Таисия задавила эти мысли и просто шла, узнавала дома по силуэтам, щурилась, радовалась ощущению тепла на щеке от утреннего апрельского солнца.

Мысли Ольги после расставания со сватьей были тягучие, вязкие, больные мысли. Она вспоминала тот страшный день, когда так нелепо погиб ее старший сын, зять Таисии. Выбросился с балкона. И жена его Лида, дочь Таисии, была дома, и она, мать, пришла в гости.

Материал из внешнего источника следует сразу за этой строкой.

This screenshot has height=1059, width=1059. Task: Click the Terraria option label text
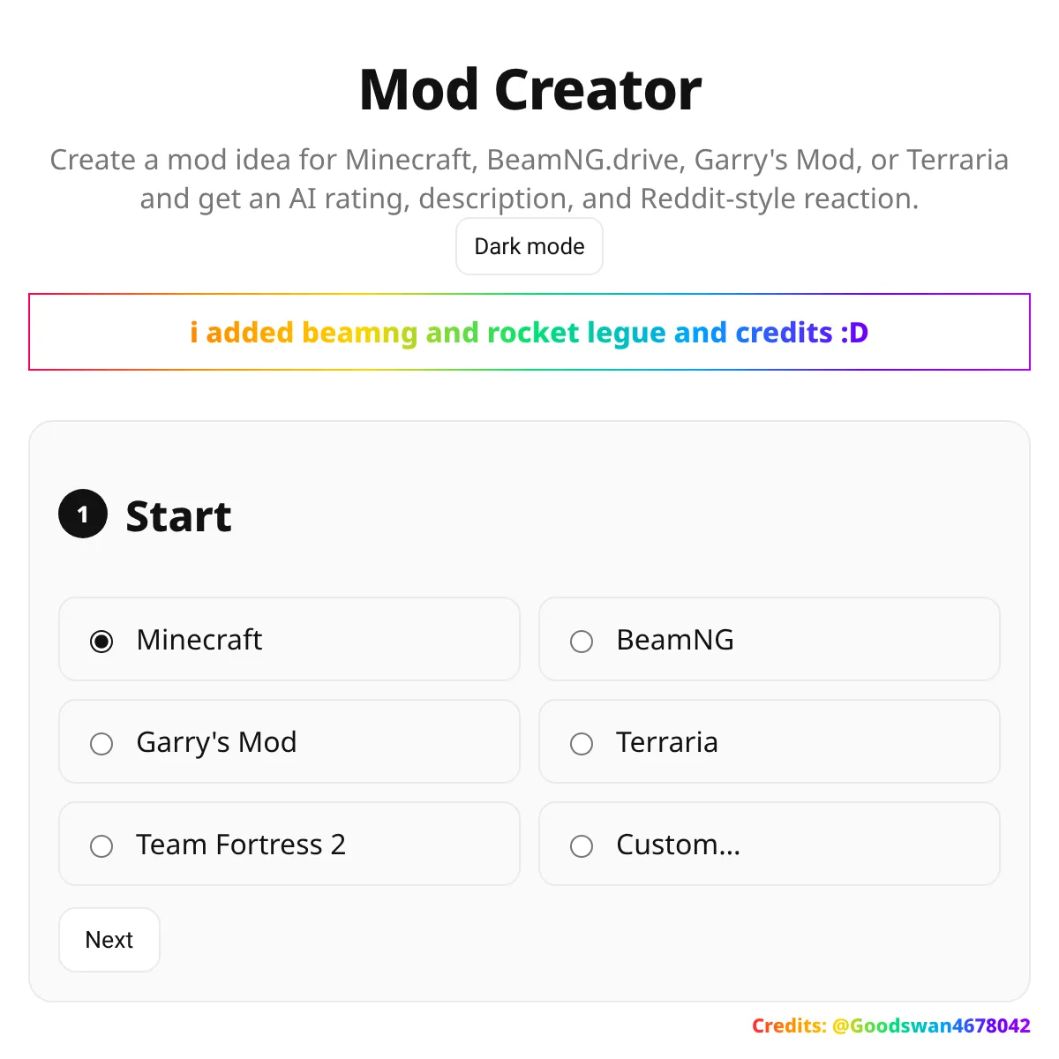[x=667, y=741]
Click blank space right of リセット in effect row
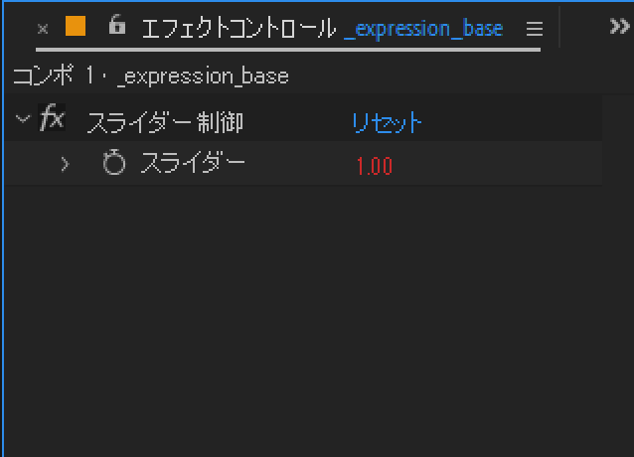This screenshot has width=634, height=457. [x=507, y=122]
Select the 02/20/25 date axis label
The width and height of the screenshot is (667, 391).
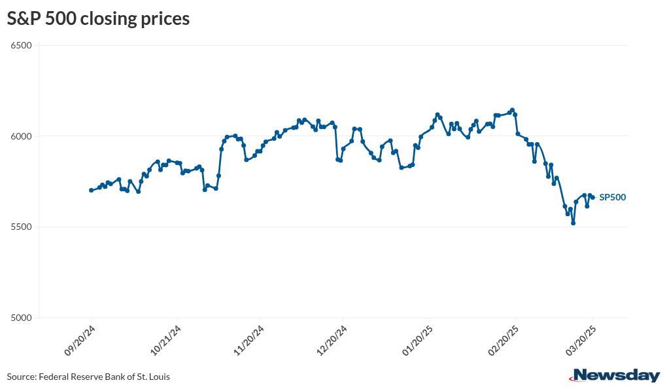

Мишка, он всегда шалый был, грозил ей, что покончит с собой, прыгнет с балкона. У него давно, с четырнадцати лет была эта мысль: прыгнуть. Всё выдумывал, что она его не любит, только младшего любит. И раз он ей не нужен, то выбросится назло ей. Она никогда не верила, что сын может это сделать. Ольга в своей расчетливой практичности и благоразумности не представляла себе, как это можно, из-за того, что тебя кто-то не любит, даже родная мать, прыгнуть с балкона. Да ни в жизнь она этому не поверила бы. А вот пришлось поверить…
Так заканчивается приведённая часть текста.